Refinancing to renovate a property is a significant decision that will hopefully improve your standard of living and add substantial value to your property.
Refinancing isn’t as straightforward as you might expect. The type of renovation proposed goes a long way to dictating the loan required. If the wrong loan is chosen, you could be left with a pile of unexpected debt.
Know your budget:
Before considering refinancing, you need to have a clear idea of your budget.
If you underestimate your budget, you run the risk of getting knocked back from your lender.
Be conservative with your projection. If you think you need $100,000, I’d recommend to apply for $150,000 just in case, if you can afford it. The key is stick to your budget.
No structural renovations:
Installing a new bathroom or kitchen, painting the interior or exterior of the house and other basic construction which are not structural can often be quite easy to apply for as a ‘cash out’ loan if you have the equity available (up to 80% LVR). This means you can have full control of the the funds.
Construction loans:
Construction loans are suitable for structural work in your home, for example, if you’re adding a new room or making changes to the roof.
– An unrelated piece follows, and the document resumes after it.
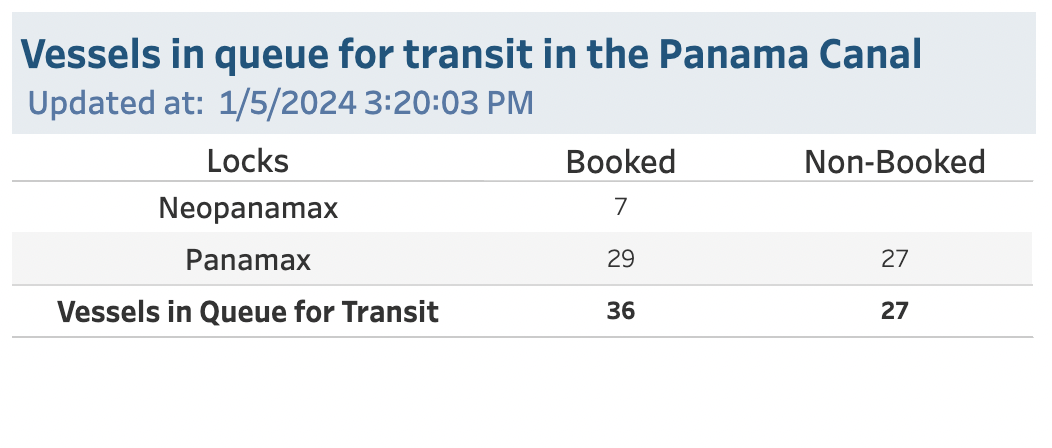Select the Neopanamax row label
1052x448 pixels.
(248, 209)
Construction loans give homeowners the opportunity to access larger sums of money, with the amount dependent upon the expected value of the property after renovations are completed.
The advantage of a construction loan is that the interest is calculated on the outstanding amount, not the maximum amount borrowed. This means you have more money available in your kitty, but only pay interest on the money you choose to spend.
For this reason, a broker may recommend that you apply for just one loan, but leave some leeway in your borrowed kitty.
When applying for a construction loan, council approval and a fixed price-building contract are required, which a broker can assist with to reduce the paperwork and stress.
Broker advice:
If you speak to a broker they will be able to determine which loan will give you the options you seek. This advice is essential, as a poorly planned construction loan could cost you more down the road.